TV: Crazy Ex-Girlfriend (Season 3)

February 20, 2018

Oh, Rebecca Bunch, what have you gotten yourself—and everyone else—into this time? Crazy Ex-Girlfriend just broadcast the finale of its third season, and continues to build on its reputation as a smart, darkly hilarious, transgressive, surprisingly powerful musical comedy series.

Season three continues the saga of Rebecca Bunch (Rachel Bloom), a troubled, chaotic lawyer whose two-season, obsessive pursuit of idealized ex-boyfriend Josh Chan (Vincent Rodriguez III) ended in a disastrously imploding wedding. Rebecca begins this year on a hellbent mission of misguided revenge against him, but her trajectory veers substantially when her mental illness is finally diagnosed—she has Borderline Personality Disorder.
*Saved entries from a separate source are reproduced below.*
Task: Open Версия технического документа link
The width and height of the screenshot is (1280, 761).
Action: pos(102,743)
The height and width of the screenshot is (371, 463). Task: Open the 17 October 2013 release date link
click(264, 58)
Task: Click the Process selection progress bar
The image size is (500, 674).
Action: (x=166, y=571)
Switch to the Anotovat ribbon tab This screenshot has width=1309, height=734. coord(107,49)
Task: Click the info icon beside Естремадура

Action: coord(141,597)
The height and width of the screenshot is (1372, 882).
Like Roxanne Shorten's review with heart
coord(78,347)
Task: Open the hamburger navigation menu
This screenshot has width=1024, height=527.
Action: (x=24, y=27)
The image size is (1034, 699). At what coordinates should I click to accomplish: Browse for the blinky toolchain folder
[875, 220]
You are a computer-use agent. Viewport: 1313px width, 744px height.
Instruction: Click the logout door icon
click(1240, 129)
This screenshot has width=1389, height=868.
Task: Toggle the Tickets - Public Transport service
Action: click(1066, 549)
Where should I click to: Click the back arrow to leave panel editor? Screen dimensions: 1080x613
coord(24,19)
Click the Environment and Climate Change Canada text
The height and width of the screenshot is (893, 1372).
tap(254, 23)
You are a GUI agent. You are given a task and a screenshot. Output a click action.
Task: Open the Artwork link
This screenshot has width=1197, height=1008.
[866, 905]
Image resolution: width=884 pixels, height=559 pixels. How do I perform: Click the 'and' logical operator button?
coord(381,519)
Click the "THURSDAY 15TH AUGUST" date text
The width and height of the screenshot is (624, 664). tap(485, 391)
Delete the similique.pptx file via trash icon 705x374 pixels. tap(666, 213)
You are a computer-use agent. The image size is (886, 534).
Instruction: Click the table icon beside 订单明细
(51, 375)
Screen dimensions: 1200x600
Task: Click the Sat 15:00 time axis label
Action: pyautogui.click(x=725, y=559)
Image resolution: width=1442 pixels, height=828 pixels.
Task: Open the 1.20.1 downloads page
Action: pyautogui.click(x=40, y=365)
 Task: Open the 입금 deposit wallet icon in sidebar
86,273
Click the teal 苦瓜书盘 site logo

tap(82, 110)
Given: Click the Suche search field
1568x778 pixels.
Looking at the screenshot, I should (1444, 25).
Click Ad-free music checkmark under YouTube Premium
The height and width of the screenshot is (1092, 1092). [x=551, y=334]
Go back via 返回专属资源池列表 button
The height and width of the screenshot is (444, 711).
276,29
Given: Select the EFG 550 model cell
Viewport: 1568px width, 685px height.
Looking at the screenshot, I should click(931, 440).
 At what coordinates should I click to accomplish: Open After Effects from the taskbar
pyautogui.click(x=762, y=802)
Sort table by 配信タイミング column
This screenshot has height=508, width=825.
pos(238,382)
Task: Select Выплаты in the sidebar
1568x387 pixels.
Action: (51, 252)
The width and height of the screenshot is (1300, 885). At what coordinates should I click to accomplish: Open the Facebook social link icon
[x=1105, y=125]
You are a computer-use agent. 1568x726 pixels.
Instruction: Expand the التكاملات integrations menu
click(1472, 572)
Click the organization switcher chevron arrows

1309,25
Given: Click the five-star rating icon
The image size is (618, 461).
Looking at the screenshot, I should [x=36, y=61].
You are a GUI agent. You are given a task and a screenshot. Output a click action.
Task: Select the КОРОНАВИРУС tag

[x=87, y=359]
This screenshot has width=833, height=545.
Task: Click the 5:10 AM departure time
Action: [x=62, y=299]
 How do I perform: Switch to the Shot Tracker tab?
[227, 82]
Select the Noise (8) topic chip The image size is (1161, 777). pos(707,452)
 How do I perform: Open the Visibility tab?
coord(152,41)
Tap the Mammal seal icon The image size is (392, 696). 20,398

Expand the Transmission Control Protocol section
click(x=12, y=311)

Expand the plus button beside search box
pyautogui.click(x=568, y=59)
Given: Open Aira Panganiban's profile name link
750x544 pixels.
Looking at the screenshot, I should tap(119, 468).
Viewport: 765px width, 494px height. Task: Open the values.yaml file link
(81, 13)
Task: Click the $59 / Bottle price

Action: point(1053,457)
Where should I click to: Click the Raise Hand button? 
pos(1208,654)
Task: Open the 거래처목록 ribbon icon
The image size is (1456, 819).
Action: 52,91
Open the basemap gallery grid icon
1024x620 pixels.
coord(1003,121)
Her attempts to rehabilitate are complicated by an unexpected new relationship with law partner Nathaniel Plimpton (Scott Michael Foster), and are largely unsuccessful thanks to new challenges and her own self-destructive tendencies, which ultimately take her down a truly disastrous path.

Crazy Ex-Girlfriend‘s third year continues to be unpredictable, shocking, addictive, and yes, uneven—but in a good way. As with season two, its shape is more erratic than the smoothly clocked first year, but it continues to succeed on the strength of Bloom’s delightful, immersive performance, the rock-solid chemistry between her and co-star Donna Lynne Champlin, and a robustly fun and talented supporting cast. Of course, there are also the musical numbers, which are as racy, inventive, and funny as ever—comic highlights this year include “Let’s Generalize About Men,” “The Moment is Me,” “Without Love You Can Save the World,” and most memorably “Fit Hot Guys Have Problems Too.” Its final number, “Nothing is Ever Anyone’s Fault,” is a brilliant thematic capstone, which slots Crazy Ex-Girlfriend into a new category, alongside shows like BoJack Horseman and The Good Place, as a sly, fantastical examination of terrible people laboring toward redemption. Evidently Bloom and co-creator Aline Brosh McKenna had always planned the show with a four-chapter arc, so here’s hoping the CW does the right thing and brings the series back for its grand finale.

  • cpunkstudios February 20, 2018 at 9:18 pm

    I’ve really got to pick this back up – I think I lost it somewhere in season 2. There’s really not much else like it.